Subscription Required. Please recommend JoVE to your librarian.
Disclosures
Niets bekend te maken.
Acknowledgments
Wij zijn bedanken de volgende voor hun steun: Commonwealth Scholarship Commissie Verenigd Koninkrijk financiering (HP), EPSRC (HP), BBSRC (MFN) en de Europese Unie Marie Curie-acties (MFN).
References
- O'Donnell, C., Nolan, M. F. Tuning of synaptic responses: an organizing principle for optimization of neural circuits. Trends Neurosci. 34, 51-60 (2011).
- Garden, D. L. F., Dodson, P. D., O'Donnell, C., White, M. D., Nolan, M. F. Tuning of synaptic integration in the medial entorhinal cortex to the organization of grid cell firing fields. Neuron. 60, 875-889 (2008).
- Kuba, H., Yamada, R., Fukui, I., Ohmori, H. Tonotopic specialization of auditory coincidence detection in nucleus laminaris of the chick. Journal of Neuroscience. 25, 1924-1934 (2005).
- Hafting, T., Fyhn, M., Molden, S., Moser, M. -B., Moser, E. I. Microstructure of a spatial map in the entorhinal cortex. Nature. 436, 801-806 (2005).
- Sargolini, F. Conjunctive representation of position, direction, and velocity in entorhinal cortex. Science. 312, 758-762 (2006).
- Fyhn, M., Hafting, T., Witter, M. P., Moser, E. I., Moser, M. -B.
- Giocomo, L. M., Zilli, E. A., Fransén, E., Hasselmo, M. E. Temporal frequency of subthreshold oscillations scales with entorhinal grid cell field spacing. Science. 315, 1719-1722 (2007).

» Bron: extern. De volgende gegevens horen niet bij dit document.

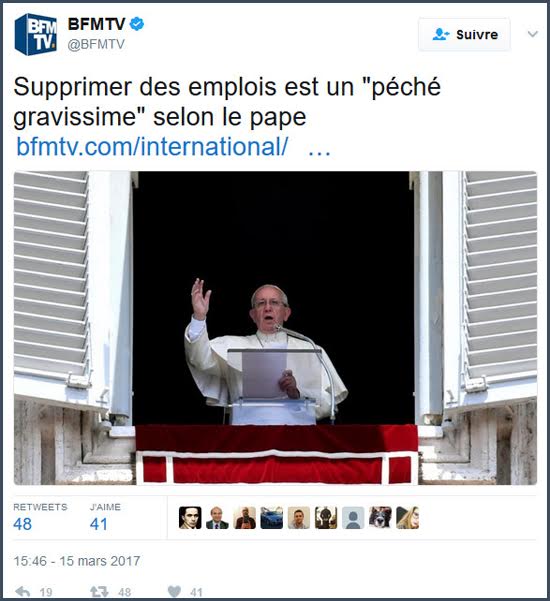Click the retweet icon at the bottom
The width and height of the screenshot is (550, 601).
click(x=99, y=592)
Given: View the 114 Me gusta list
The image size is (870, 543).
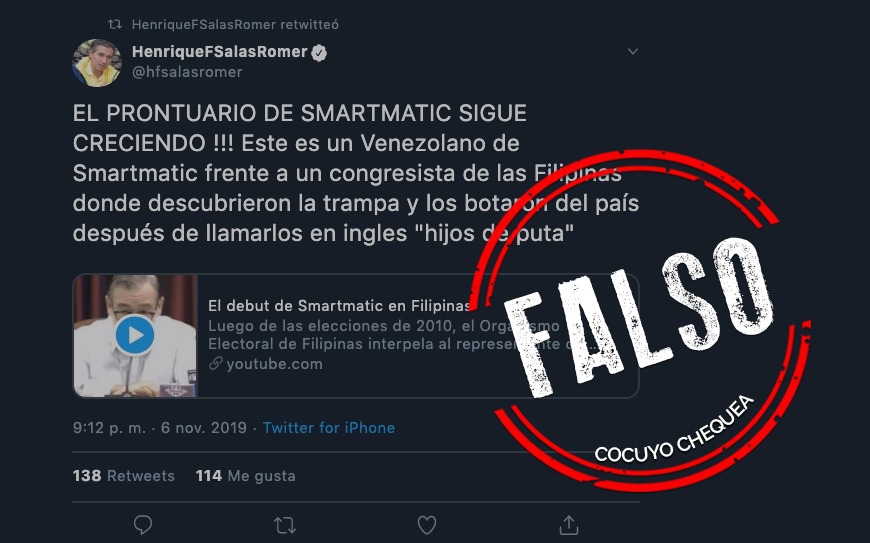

- Giocomo, L. M., Hasselmo, M. E. Time constants of h current in layer II stellate cells differ along the dorsal to ventral axis of medial entorhinal cortex. Journal of Neuroscience. 28, 9414-9425 (2008).
- Burgalossi, A. Microcircuits of functionally identified neurons in the rat medial entorhinal cortex. Neuron. 70, 773-786 (2011).
- Dodson, P. D., Pastoll, H., Nolan, M. F. Dorsal-ventral organization of theta-like activity intrinsic to entorhinal stellate neurons is mediated by differences in stochastic current fluctuations. J. Physiol. (Lond). 589, 2993-3008 (2011).
- Nolan, M., Dudman, J., Dodson, P., Santoro, B. HCN1 channels control resting and active integrative properties of stellate cells from layer II of the entorhinal cortex. Journal of Neuroscience. 27, (2007).
- Boehlen, A., Heinemann, U., Erchova, I. The range of intrinsic frequencies represented by medial entorhinal cortex stellate cells extends with age. Journal of Neuroscience. 30, 4585-4589 (2010).
- Klink, R., Alonso, A. Morphological characteristics of layer II projection neurons in the rat medial entorhinal cortex. Hippocampus. 7, 571-583 (1997).
- van Groen, T. Entorhinal cortex of the mouse: cytoarchitectonical organization. Hippocampus. 11, 397-407 (2001).
- Dolorfo, C. L., Amaral, D. G. Entorhinal cortex of the rat: organization of intrinsic connections. The Journal of Comparative Neurology. 398, 49-82 (1998).